On walks around my neighborhood in Chicago, when others pass by in masks, my three year old son now says, “Daddy, move, there’s people,” and so we move to the grass and he watches them walk by, very still, even calm, like he’s watching something immovable, which is to say normal, and my heart breaks for him. I’m not writing, not really. My wife, a fifth through eighth grade art teacher at an International Baccalaureate public school, and I are working from home with our two sons so there is less and less time for reading and writing, but between slices of quarantine life — between the ceaseless lunches, the diapers, the half-blurry work Zoom meetings, the reality flattening Zoom burial of my dear uncle in Ecuador, the fiery tantrums and hugs, the sleepless nights, the stacks of email and unanswerable concerns, the grocery orders which take half a day, the mesmerizing LEGO cities — I’m somehow, if fleetingly, thinking more about fatherhood, the trepidation of loss, the fall of empire, America’s mass amnesia happening in real time etc. Of course, I don’t have any conclusions. I’m suspicious of anyone with a conclusion right now, but I do take solace in Roberto Bolaño’s words about writing in his masterpiece 2666: “In a word: experience is best. I won’t say you can’t get experience by hanging around libraries, but libraries are second to experience.”
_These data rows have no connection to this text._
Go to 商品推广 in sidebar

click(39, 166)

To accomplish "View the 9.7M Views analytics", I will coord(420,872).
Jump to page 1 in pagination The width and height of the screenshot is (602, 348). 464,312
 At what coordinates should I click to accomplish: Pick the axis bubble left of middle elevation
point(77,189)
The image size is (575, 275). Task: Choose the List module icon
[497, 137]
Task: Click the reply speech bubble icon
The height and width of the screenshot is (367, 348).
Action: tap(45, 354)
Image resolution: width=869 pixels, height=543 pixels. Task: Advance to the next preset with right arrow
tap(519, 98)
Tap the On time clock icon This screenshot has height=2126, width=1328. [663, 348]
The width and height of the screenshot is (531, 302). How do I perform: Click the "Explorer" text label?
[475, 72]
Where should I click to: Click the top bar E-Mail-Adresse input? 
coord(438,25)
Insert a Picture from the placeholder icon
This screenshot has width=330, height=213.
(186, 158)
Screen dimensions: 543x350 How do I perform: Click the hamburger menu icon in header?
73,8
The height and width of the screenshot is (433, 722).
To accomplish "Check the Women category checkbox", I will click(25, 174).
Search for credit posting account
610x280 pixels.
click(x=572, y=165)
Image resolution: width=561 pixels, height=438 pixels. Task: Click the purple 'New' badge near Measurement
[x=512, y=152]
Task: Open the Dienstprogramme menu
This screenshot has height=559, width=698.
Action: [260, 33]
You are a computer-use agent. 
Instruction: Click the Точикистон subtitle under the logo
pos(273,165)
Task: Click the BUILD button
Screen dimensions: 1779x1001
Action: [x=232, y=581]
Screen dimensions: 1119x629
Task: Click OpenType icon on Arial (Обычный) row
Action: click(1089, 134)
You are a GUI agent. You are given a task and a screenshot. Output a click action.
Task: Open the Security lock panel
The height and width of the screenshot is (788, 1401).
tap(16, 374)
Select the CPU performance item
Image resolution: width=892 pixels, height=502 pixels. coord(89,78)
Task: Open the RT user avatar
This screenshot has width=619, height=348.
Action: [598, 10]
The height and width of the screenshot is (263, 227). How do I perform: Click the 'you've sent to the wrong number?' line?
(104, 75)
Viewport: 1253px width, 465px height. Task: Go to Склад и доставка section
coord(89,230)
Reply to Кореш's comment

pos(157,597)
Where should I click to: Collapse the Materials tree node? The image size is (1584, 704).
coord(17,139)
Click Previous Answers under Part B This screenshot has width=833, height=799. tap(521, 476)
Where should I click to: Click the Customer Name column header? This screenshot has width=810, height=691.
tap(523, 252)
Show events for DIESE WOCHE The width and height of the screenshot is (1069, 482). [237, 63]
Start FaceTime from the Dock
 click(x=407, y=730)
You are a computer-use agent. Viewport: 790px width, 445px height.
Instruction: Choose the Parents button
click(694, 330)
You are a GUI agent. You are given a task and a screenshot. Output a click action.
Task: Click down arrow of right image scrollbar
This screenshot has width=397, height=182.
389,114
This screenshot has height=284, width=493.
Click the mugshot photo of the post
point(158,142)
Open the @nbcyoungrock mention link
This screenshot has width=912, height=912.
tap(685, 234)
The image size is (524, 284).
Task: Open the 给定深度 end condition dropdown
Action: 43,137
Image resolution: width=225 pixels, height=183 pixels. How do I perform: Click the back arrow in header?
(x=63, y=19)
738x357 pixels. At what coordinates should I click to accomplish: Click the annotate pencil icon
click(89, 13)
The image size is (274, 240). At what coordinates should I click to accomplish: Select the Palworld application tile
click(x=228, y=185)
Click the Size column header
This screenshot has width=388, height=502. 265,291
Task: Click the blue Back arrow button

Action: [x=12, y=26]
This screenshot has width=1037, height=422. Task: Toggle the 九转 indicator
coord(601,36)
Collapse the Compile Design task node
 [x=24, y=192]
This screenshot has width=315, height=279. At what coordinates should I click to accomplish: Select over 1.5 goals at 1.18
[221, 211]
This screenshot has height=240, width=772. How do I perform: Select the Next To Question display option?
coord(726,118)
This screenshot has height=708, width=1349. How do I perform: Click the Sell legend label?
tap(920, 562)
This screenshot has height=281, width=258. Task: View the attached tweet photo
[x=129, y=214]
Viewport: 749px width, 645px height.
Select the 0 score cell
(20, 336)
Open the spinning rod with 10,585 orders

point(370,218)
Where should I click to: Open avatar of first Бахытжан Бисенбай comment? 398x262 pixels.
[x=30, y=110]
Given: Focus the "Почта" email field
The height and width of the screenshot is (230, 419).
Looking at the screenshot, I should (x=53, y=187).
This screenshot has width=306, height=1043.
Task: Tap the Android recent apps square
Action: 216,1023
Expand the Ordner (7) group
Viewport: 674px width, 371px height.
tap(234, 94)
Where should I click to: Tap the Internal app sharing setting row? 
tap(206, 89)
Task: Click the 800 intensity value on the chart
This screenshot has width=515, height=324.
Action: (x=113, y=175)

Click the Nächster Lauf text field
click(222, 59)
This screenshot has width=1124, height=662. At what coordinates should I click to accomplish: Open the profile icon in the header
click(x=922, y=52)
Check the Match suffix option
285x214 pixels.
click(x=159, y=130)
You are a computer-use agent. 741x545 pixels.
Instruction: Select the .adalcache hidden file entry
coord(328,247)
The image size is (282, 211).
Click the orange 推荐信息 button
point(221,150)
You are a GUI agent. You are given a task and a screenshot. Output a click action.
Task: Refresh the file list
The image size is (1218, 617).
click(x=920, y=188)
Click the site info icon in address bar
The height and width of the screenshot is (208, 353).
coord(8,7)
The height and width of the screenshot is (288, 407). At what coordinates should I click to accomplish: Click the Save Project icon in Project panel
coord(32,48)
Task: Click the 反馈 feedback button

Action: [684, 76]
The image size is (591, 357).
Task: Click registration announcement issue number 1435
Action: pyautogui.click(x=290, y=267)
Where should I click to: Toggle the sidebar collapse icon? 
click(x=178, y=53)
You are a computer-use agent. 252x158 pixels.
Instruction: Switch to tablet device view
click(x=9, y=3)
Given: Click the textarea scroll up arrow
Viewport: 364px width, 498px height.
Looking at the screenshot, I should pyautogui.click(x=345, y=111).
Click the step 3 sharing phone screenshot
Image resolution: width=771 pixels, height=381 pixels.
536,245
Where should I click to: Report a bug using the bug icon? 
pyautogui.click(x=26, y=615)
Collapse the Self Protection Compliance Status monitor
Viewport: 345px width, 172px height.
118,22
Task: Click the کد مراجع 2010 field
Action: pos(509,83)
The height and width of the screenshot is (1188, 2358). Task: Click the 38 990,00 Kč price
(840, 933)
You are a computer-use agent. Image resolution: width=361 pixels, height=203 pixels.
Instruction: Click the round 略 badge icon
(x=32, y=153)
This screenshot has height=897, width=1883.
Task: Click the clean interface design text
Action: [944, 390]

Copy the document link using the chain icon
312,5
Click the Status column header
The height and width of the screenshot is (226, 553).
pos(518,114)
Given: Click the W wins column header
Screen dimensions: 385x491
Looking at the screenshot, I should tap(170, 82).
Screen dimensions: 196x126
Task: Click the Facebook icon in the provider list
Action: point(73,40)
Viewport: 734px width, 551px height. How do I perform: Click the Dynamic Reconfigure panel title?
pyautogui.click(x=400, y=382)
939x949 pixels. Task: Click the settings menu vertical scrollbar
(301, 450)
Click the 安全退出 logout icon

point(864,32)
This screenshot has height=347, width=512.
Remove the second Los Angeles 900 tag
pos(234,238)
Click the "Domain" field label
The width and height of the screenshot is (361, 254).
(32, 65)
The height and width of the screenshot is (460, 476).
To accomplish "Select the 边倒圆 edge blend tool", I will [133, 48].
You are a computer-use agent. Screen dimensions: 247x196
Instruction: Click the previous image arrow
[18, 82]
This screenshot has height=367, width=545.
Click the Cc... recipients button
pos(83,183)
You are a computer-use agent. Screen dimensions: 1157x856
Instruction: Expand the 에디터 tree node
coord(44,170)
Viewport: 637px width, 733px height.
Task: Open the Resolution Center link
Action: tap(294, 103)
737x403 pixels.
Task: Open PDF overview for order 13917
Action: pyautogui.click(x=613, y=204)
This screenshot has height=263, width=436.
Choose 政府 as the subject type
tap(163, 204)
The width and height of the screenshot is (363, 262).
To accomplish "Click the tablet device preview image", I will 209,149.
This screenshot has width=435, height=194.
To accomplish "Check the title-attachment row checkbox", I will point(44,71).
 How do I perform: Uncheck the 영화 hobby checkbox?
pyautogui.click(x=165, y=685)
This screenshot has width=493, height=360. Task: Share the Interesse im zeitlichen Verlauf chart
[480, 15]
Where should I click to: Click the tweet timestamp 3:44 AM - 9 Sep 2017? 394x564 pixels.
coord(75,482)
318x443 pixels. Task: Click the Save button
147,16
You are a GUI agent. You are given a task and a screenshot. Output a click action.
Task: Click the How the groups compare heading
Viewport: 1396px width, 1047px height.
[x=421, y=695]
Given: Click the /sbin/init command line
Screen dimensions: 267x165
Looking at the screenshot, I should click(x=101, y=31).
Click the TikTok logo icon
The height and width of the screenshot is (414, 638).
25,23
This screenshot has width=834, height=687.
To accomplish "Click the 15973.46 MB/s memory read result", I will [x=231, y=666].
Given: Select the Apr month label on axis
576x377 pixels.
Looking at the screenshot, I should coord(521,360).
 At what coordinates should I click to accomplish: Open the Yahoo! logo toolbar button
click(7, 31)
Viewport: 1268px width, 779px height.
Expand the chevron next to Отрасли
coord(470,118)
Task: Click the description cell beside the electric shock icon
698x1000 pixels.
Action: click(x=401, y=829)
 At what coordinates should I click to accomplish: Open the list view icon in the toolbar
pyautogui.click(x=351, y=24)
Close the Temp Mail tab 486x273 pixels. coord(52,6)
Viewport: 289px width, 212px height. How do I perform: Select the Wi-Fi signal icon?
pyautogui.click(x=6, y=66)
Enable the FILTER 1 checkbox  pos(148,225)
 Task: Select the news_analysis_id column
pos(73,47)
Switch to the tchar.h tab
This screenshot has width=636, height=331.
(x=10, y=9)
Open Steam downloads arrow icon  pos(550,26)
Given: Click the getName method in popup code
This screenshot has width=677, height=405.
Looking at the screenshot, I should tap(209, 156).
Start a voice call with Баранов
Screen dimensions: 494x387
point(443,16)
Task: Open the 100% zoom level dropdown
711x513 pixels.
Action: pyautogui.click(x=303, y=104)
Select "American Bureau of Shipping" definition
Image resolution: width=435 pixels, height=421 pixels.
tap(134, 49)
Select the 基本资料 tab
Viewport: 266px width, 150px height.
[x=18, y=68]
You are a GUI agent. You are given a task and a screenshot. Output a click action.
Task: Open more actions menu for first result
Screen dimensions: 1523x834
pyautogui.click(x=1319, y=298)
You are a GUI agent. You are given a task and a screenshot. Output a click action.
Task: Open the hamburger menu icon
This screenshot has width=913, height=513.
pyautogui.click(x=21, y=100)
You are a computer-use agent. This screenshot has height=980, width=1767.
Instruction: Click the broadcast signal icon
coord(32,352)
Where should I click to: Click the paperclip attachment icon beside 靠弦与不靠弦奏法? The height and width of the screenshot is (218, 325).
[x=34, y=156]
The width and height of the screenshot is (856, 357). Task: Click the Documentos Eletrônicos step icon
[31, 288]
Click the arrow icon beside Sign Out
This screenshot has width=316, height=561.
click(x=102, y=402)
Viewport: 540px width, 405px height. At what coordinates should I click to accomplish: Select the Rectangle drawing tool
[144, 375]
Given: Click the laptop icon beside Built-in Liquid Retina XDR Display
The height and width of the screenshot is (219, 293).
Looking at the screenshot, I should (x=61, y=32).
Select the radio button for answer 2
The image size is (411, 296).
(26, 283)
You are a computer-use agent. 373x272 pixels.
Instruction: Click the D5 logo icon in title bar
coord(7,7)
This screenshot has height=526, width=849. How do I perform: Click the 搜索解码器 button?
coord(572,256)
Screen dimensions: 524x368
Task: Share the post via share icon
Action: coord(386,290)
Michael Zapata is a founding editor of MAKE Literary Magazine. He is the recipient of an Illinois Arts Council Award for Fiction, the City of Chicago DCASE Individual Artist Program award and a Pushcart nomination. As an educator, he taught literature and writing in high schools servicing dropout students. He is a graduate of the University of Iowa and has lived in New Orleans, Italy and Ecuador. He currently lives in Chicago with his family.